The same approach has not yet been taken for transphobia, but as an academic model, it’s a useful tool. Even if specific individuals are not orchestrating a genocide of transgender people, culture arguably is. Despite the rapid progress of LGBT equality in recent years, an overwhelming rejection of non-heterosexual sexual orientations and non-cisgender gender identities persists in communities across the country, and the mental and physical health consequences for LGBT people have been increasingly documented.
Glancing at the list of the U.N.’s definitions, it’s actually easy to see how they apply to the transgender community. Trans people are regularly subjected toviolent hate crimes, to the extent that those crimes are even properly documented. Campaigns against trans equality regularly portray trans people as predatory perverts, diminishing their ability to interact with the public square in even the most basic of ways. The Southern Baptist Convention, one of the largest church groups in the country, preaches that transgender identities don’t even exist, and that trans people should not be respected for being true to their gender. Transgender people are more likely to be unemployed, homeless, denied health care, denied police protection, and living in poverty. In many states, to even receive legal documentation respecting their identities, trans people must first undergo sterilizing gender reassignment surgeries, sacrificing their reproductive ability even if they don’t feel it’s an important step to take in their transition, though that reality is slowing improving. Transgender parents have also had their gender identities used to reject them custody of their own children.

Provided data.

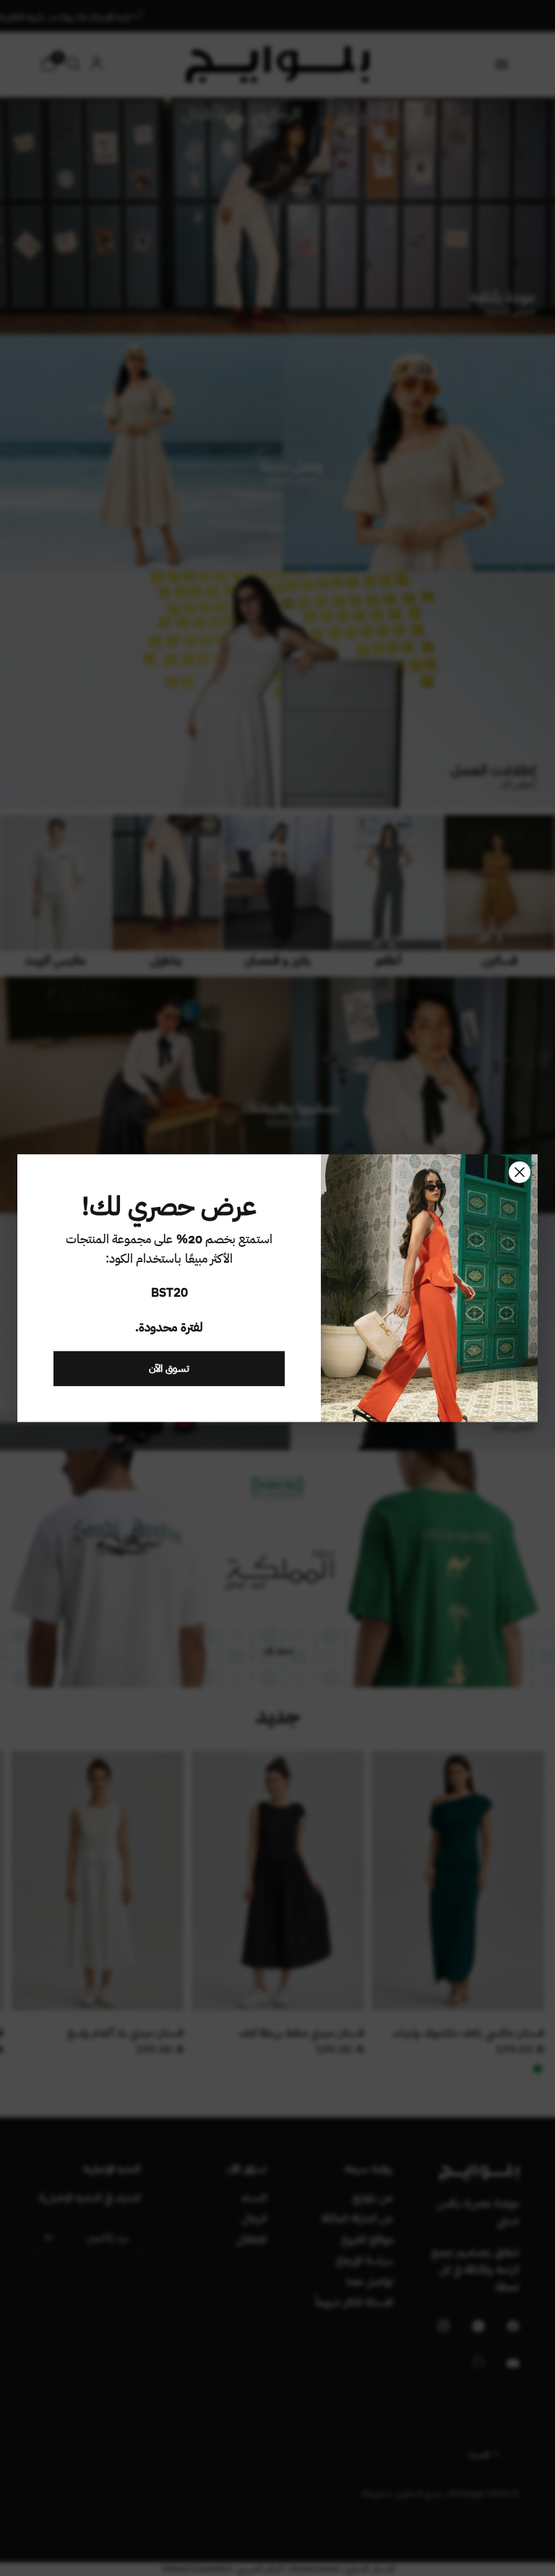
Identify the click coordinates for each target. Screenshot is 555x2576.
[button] (169, 1368)
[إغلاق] (519, 1172)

Goal. Could you return the entire passage on transphobia, word for word?

Answer to this exercise.
The same approach has not yet been taken for transphobia, but as an academic model, it’s a useful tool. Even if specific individuals are not orchestrating a genocide of transgender people, culture arguably is. Despite the rapid progress of LGBT equality in recent years, an overwhelming rejection of non-heterosexual sexual orientations and non-cisgender gender identities persists in communities across the country, and the mental and physical health consequences for LGBT people have been increasingly documented.
Glancing at the list of the U.N.’s definitions, it’s actually easy to see how they apply to the transgender community. Trans people are regularly subjected toviolent hate crimes, to the extent that those crimes are even properly documented. Campaigns against trans equality regularly portray trans people as predatory perverts, diminishing their ability to interact with the public square in even the most basic of ways. The Southern Baptist Convention, one of the largest church groups in the country, preaches that transgender identities don’t even exist, and that trans people should not be respected for being true to their gender. Transgender people are more likely to be unemployed, homeless, denied health care, denied police protection, and living in poverty. In many states, to even receive legal documentation respecting their identities, trans people must first undergo sterilizing gender reassignment surgeries, sacrificing their reproductive ability even if they don’t feel it’s an important step to take in their transition, though that reality is slowing improving. Transgender parents have also had their gender identities used to reject them custody of their own children.